▶ [Your instructions]: Go to the line with "Image resolution: width=1000" in the entries below and write out every line from there through the line with "Place cursor at DUREE = 10", exactly and without pictures.
-- Opening Marker --
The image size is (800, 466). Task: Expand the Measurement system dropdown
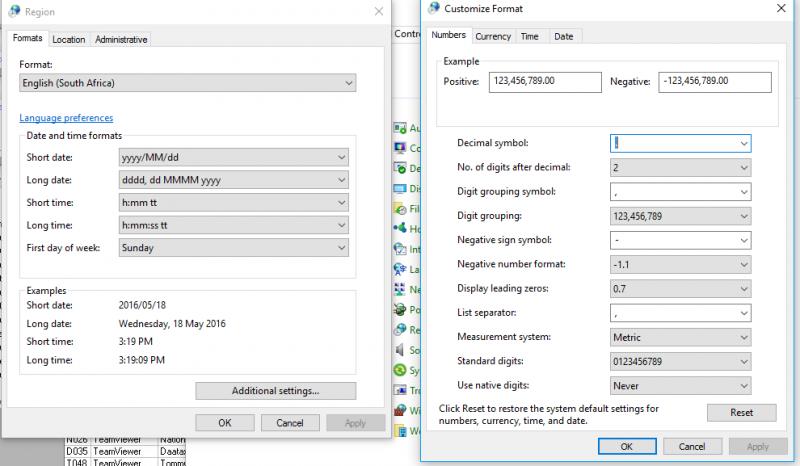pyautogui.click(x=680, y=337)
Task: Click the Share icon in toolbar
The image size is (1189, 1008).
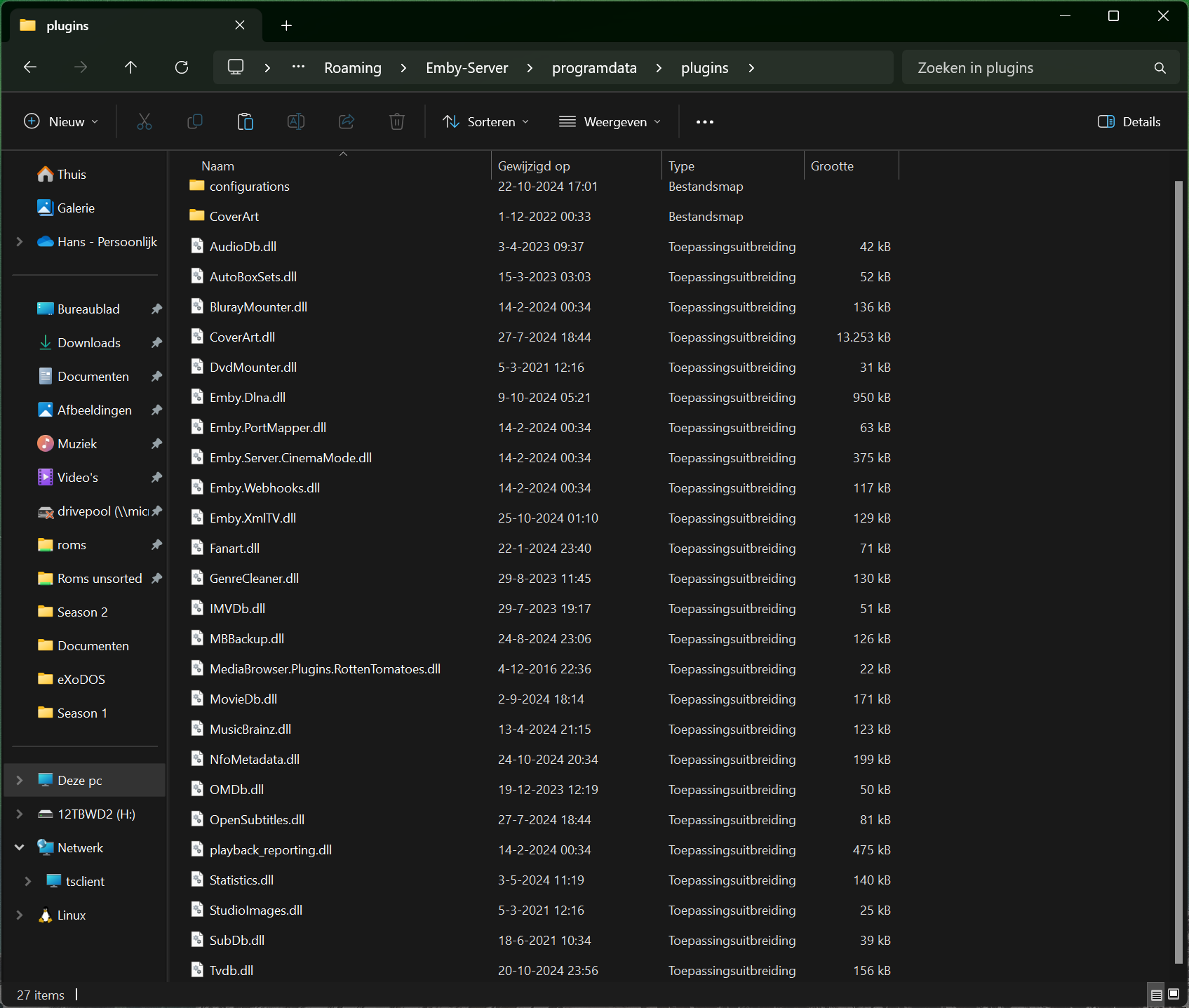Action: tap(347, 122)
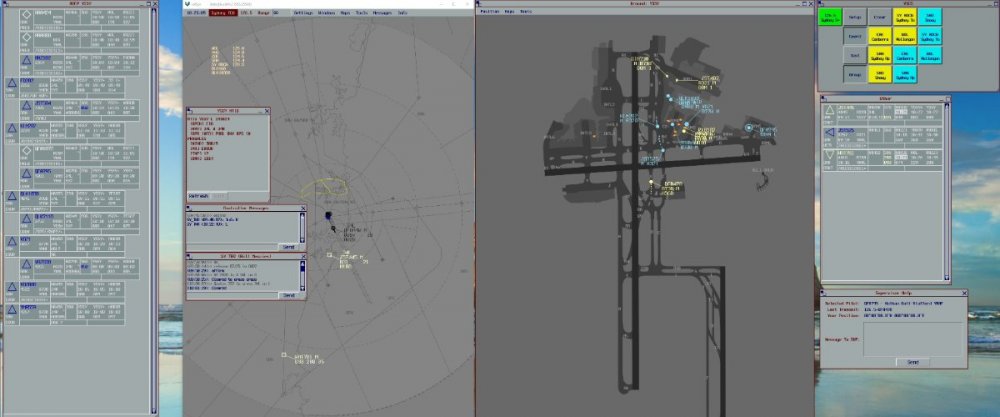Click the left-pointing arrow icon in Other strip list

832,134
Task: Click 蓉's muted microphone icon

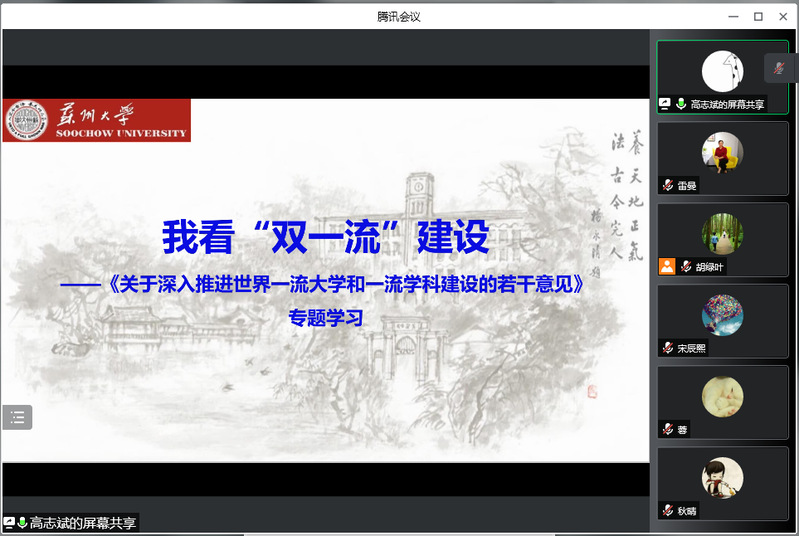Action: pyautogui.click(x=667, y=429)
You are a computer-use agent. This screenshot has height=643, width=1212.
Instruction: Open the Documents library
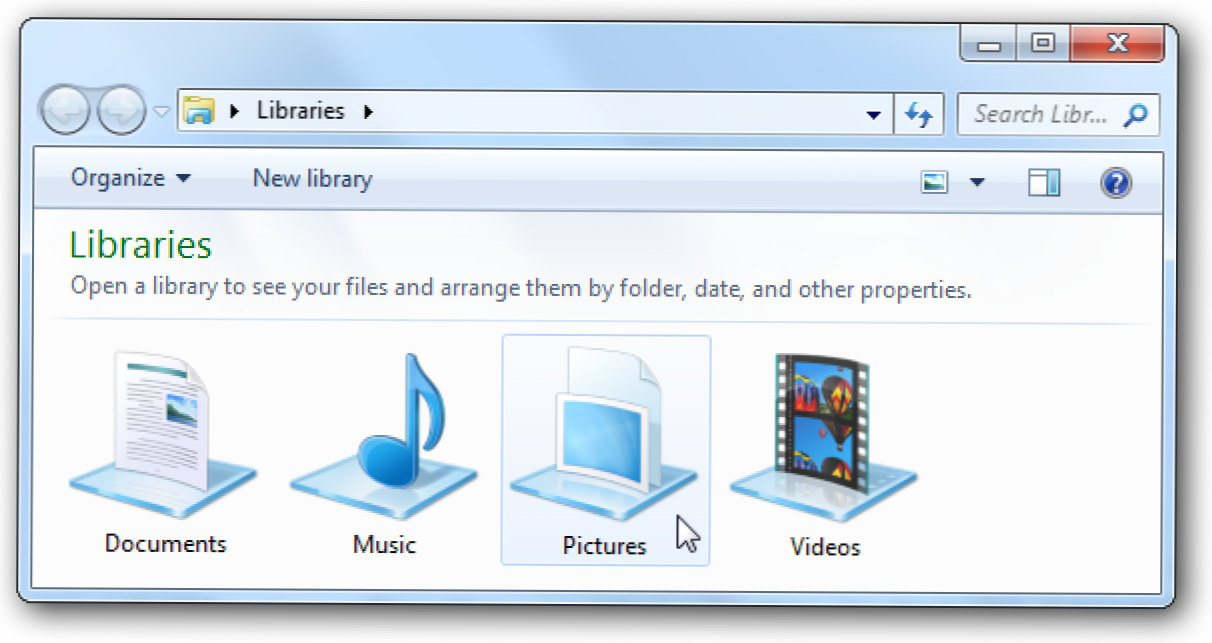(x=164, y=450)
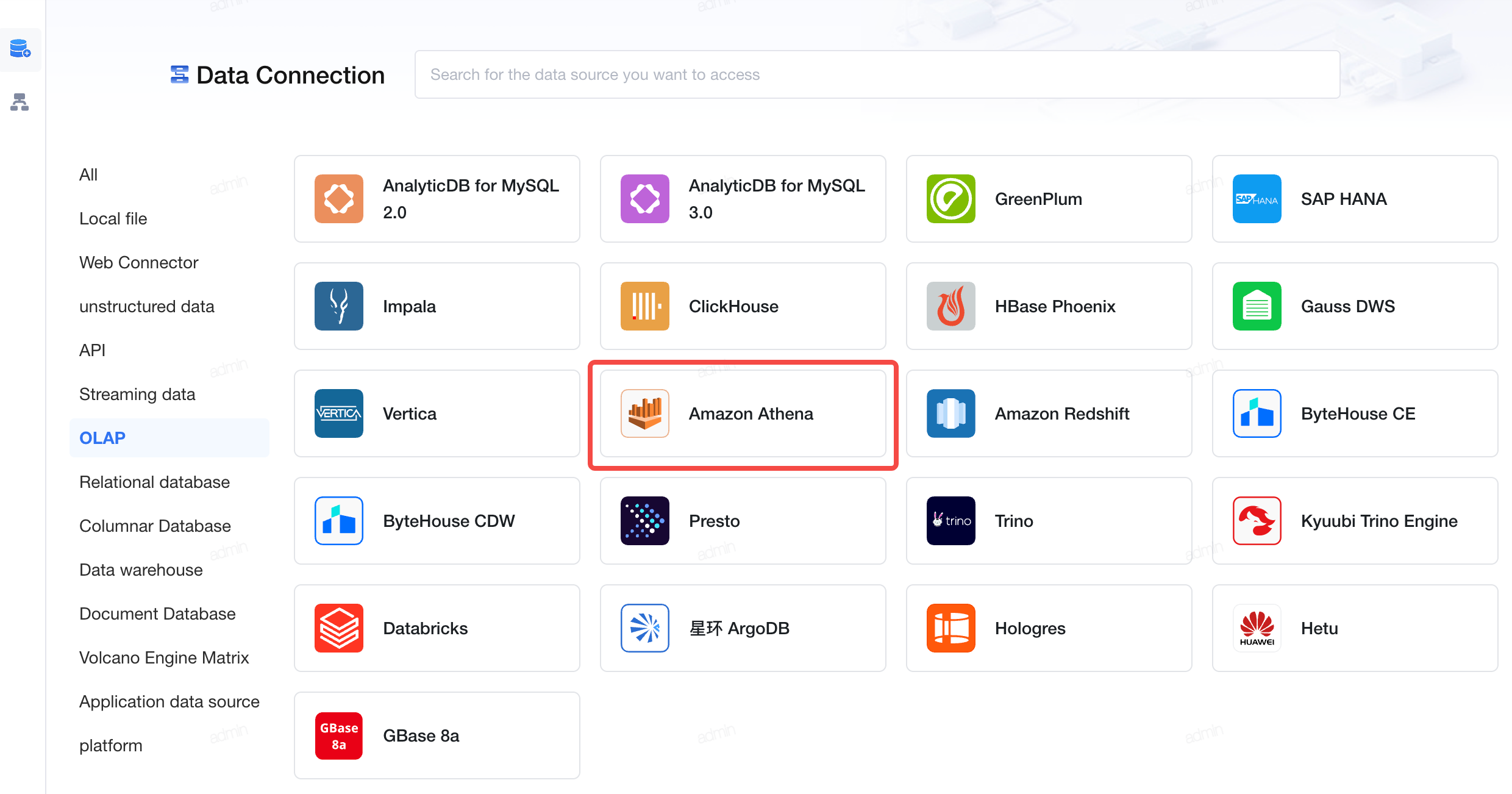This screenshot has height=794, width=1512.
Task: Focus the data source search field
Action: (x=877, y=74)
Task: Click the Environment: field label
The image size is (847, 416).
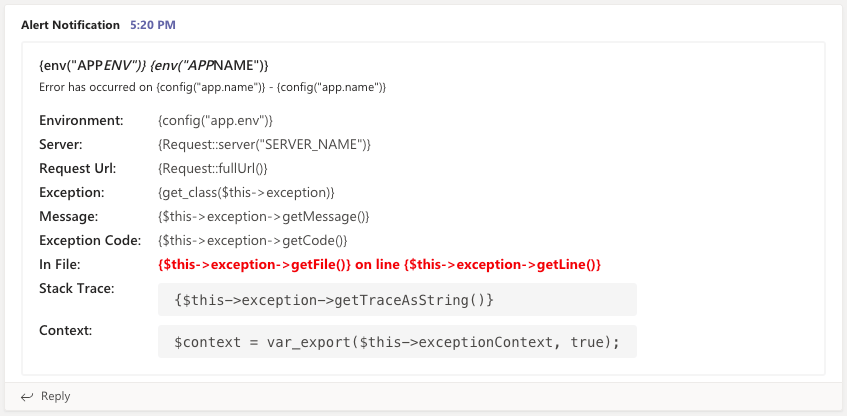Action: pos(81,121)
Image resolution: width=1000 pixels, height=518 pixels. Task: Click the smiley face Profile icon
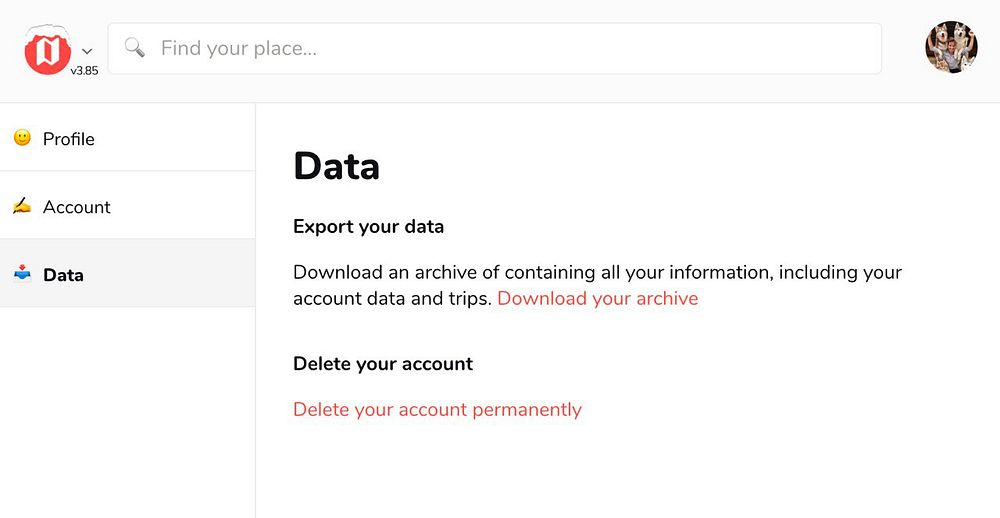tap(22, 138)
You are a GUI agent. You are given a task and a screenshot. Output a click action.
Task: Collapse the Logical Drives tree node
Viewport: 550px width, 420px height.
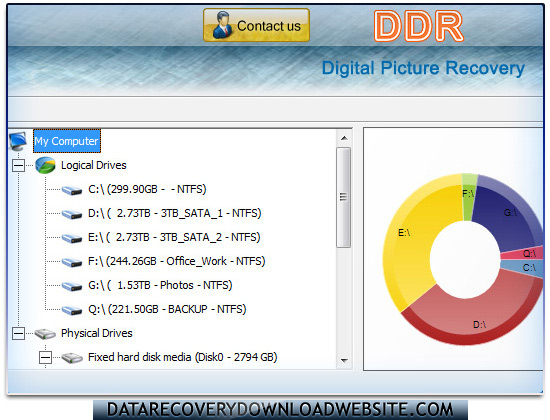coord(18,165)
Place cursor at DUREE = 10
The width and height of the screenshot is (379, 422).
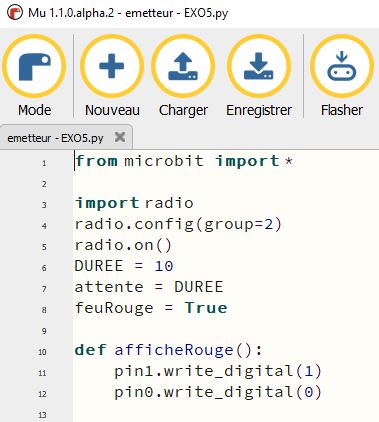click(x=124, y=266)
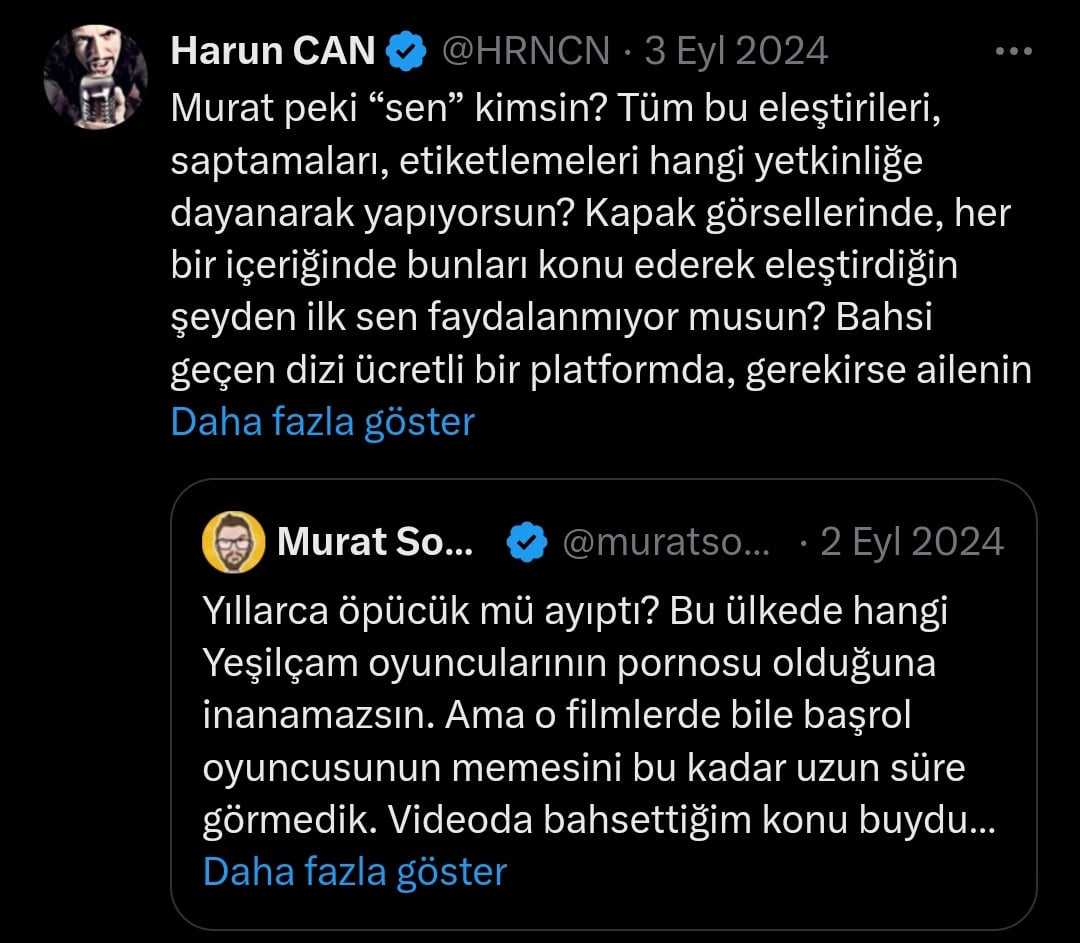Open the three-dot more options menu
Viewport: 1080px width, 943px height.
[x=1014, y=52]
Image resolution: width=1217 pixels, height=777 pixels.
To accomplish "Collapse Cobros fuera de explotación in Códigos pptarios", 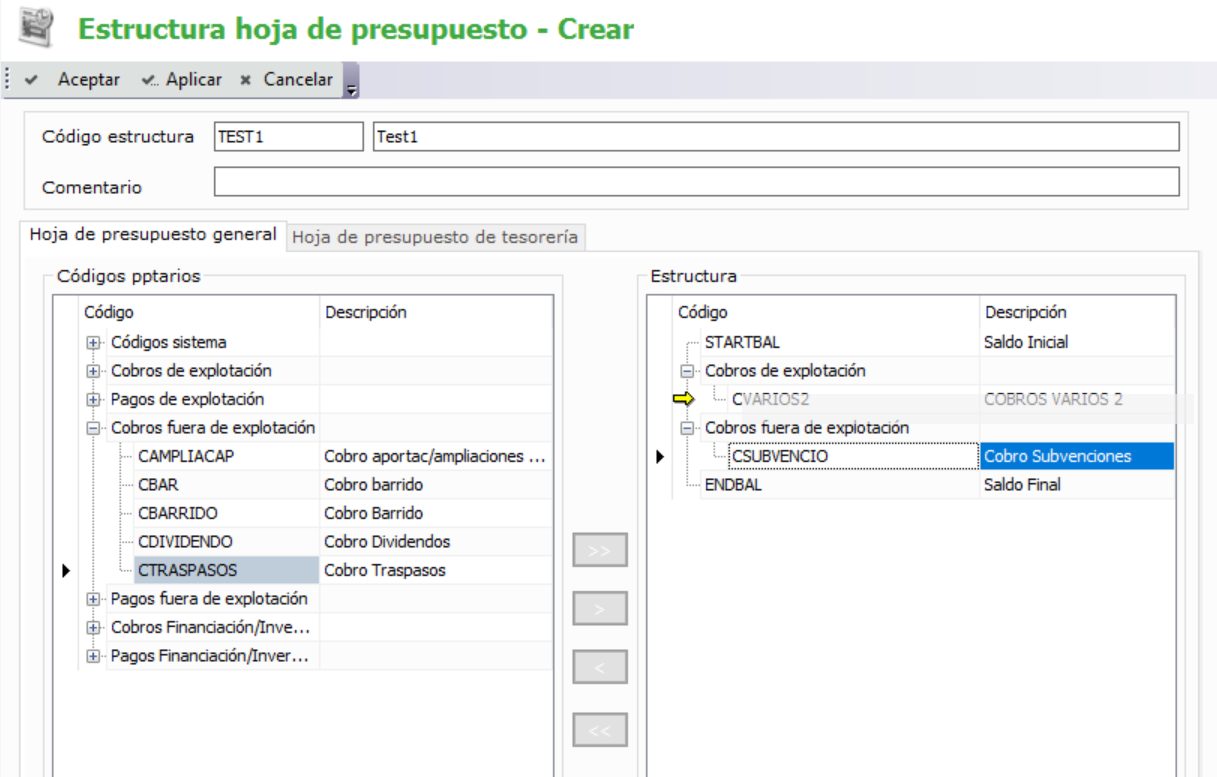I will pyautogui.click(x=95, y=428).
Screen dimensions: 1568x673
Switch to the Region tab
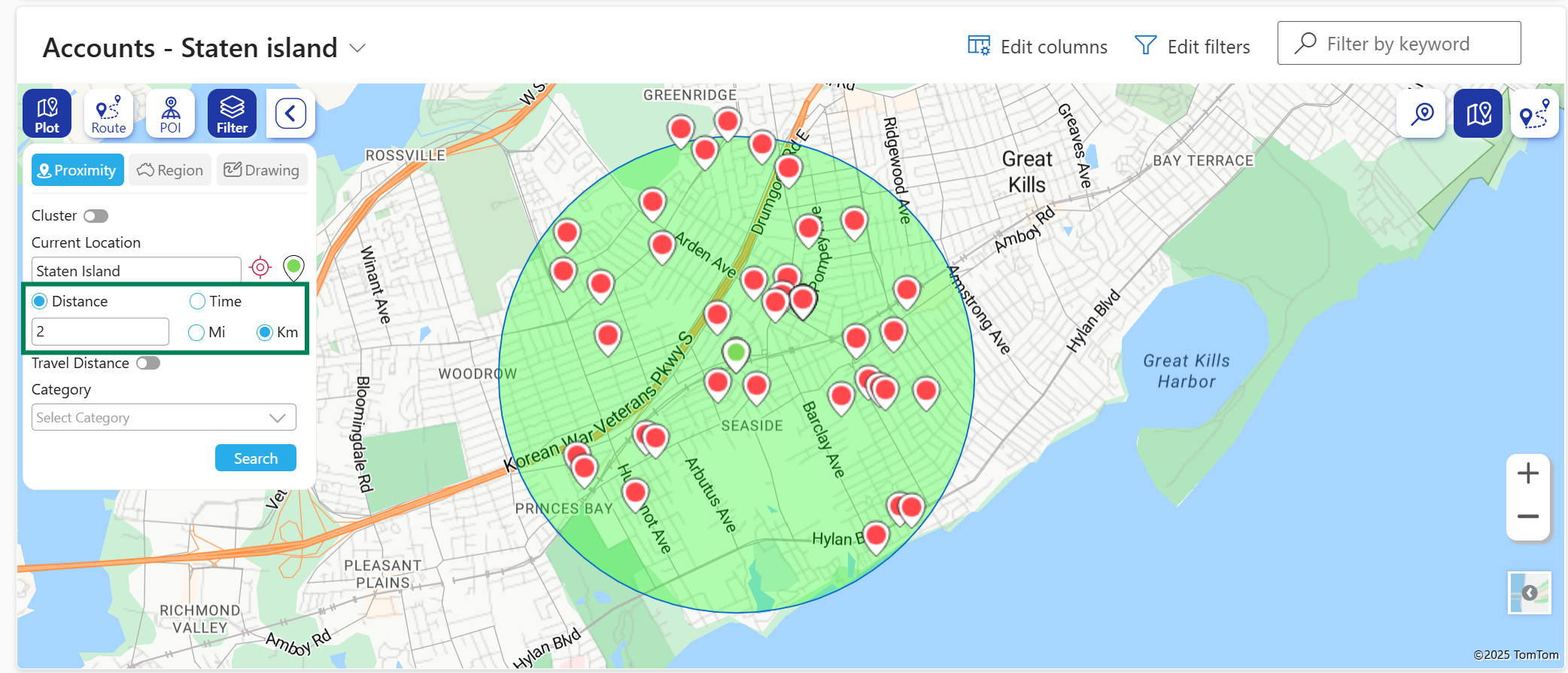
-- Closing Marker --
▶ [Reply to the task]:
Image resolution: width=1000 pixels, height=518 pixels. Task: Click the smiley face Profile icon
tap(22, 138)
You are a GUI agent. You are given a task and a screenshot. Output a click action.
Task: Collapse the Logical Drives tree node
Viewport: 550px width, 420px height.
coord(18,165)
Place cursor at DUREE = 10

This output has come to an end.